You did state that the more points you put into something, the more expensive it becomes to use, which I take to mean that each additional "level" of said skill or stat costs more points than the one that came before it, which makes sense too, however there is a clear point where the extra cost is not worth the +1 gain, and it would be fairly easy to determine an optimal build.

No one is trying to bust your chops or anything, but I believe Silhar was looking for more concrete mathematical answers to his questions instead of abstracts. It is my personal experience that play by post games work a lot better with very rules light systems / point based resolution or something like Amber Diceless. It is entirely possible to do a mechanically full bodied campaign but it is very, very slow and will take a long time, especially if confirming dice rolls, and having players roll, wait to find out if they succeeded or not, and then post their success or failure accordingly.

Just my two cents!

Kabrinski:
Hmm...good point.

As for the skill points-I've been debating on just how much the points it costs to put into goes up-one idea is that the level you have, that's the amount it costs.
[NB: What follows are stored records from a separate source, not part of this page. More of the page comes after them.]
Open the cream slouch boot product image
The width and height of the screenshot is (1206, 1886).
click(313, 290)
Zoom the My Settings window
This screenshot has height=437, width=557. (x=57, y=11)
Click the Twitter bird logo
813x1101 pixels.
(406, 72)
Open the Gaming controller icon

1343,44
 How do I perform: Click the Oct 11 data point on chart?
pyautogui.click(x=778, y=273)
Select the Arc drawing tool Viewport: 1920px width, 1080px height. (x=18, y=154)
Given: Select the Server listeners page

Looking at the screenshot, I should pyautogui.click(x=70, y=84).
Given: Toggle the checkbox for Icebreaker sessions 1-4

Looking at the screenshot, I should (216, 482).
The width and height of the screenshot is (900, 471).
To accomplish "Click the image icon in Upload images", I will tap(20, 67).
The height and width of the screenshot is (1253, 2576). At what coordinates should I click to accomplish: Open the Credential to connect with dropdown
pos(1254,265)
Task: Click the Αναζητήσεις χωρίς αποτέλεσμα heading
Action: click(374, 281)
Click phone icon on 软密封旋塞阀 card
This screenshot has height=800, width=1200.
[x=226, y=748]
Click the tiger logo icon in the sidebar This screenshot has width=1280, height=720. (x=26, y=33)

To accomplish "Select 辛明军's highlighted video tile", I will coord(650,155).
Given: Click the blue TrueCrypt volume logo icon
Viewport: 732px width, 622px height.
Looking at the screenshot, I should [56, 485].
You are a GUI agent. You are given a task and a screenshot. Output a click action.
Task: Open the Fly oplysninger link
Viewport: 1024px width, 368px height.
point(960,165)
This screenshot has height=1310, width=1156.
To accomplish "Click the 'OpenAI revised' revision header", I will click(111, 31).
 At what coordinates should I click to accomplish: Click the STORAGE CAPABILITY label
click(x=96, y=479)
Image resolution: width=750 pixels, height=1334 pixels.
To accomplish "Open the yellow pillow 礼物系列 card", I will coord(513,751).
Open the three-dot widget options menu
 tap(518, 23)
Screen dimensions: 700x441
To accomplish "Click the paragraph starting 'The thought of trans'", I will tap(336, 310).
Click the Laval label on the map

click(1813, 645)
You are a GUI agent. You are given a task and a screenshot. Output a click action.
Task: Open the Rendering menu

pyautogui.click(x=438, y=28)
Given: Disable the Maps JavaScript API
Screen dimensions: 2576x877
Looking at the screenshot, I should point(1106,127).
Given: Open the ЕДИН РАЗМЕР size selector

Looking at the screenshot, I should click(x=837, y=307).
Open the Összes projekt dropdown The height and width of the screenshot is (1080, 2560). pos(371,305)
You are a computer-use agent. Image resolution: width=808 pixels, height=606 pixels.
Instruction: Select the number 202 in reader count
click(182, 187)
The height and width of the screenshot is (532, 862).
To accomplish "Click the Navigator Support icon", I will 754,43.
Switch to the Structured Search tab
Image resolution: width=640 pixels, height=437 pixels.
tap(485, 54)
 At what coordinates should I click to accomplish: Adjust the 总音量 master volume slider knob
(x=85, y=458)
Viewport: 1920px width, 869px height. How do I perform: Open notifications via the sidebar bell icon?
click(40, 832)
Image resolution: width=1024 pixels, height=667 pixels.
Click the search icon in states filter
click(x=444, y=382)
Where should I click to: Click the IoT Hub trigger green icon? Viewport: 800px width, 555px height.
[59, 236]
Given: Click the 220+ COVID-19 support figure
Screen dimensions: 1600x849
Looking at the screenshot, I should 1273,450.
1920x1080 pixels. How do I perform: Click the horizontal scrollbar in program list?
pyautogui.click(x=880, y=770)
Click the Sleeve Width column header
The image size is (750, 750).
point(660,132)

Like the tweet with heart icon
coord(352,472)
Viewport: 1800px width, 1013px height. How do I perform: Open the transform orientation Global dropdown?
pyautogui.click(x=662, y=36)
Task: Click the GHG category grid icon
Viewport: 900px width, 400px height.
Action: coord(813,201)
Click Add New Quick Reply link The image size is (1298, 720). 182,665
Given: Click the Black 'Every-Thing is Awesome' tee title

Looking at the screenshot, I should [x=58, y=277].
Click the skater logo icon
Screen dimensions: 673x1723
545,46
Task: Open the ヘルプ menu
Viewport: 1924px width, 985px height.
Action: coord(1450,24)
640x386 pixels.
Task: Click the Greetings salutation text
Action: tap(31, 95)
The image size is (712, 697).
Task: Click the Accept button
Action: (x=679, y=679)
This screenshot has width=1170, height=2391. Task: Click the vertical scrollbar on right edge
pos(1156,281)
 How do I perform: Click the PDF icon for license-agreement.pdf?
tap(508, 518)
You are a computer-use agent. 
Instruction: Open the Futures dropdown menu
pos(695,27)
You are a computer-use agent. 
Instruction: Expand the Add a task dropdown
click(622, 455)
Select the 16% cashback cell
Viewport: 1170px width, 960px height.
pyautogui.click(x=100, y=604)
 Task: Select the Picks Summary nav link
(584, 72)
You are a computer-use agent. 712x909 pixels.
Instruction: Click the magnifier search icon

As for the skill medical training-let's put it this way-you can save people's lives. A lv. 10 skill-which is extremely expesnive mind you-would enable you to do a triple heart bypass transplant with common household tools. You roll against a difficulty check-here's an example-if your trying to bring someone back from the dead-tha't be a difficulty check of about 50-you are not allowed to take a ten or twenty-you'd have to make an intelligence ceck of at least 30-you add the average of your medical skill and your intelligence-or perhaps just half-and you'd better hope you'd succeed.

I'm trying here dude, I'm trying.

Reef Blastbody:
I'm not trying to discourage you; homebrew and mechanics are one of my most frequently indulged in hobbies. I love getting into the nitty gritty and figuring out averages, what works best, etc.

I just caution against trying to start a game and inviting players in when you don't have the mechanics ready yet!

Usually you build the mechanics and "acid test" them; this is rolling them out yourself to make sure they work and make sense. Doing some mock combat examples, skill checks, etc, by yourself. Then you do a playtest with some people to work out the kinks, then you layer your story and background on top, and then you open chargen to potential players.

It's a lot of work, which is why I'll usually just crib someone else's system if doing a PBF, instead of a new engine each time.

Lesser of Two Heresies, for example, is run off of a modified version of the Dark Heresy table-top game's mechanics; they didn't need to invent a plausible method of resolution for combat and skills because one already existed.

As it stands, your system most closely resembles the Open SRD for d20, so don't stress yourself out trying to re-invent the wheel! You might want to take a look at it :

http://www.wizards.com/default.asp?x=d20/article/msrd

They already have mechanics for Modern and Future as well. I willl say that d20 is good at being easy to learn and pick up, but the resolutions can be a little wonky in terms of "stability"; for a lot of prior and current gamers, d20 was the first engine they learned (unless they're old school and started out on 1e or 2e, or possibly Traveller), but not the one they stuck with. Tabletop RPGs are a lot like programming languages apparently; once you learn one, it's easier to understand the other ones!

Kabrinski:
New news everyone-system is nearing completion and is currently undergoing testing. Also story revised and tech limit will bem removed-rules for devlopent. Sorry for the long wait-the RP will be up soon.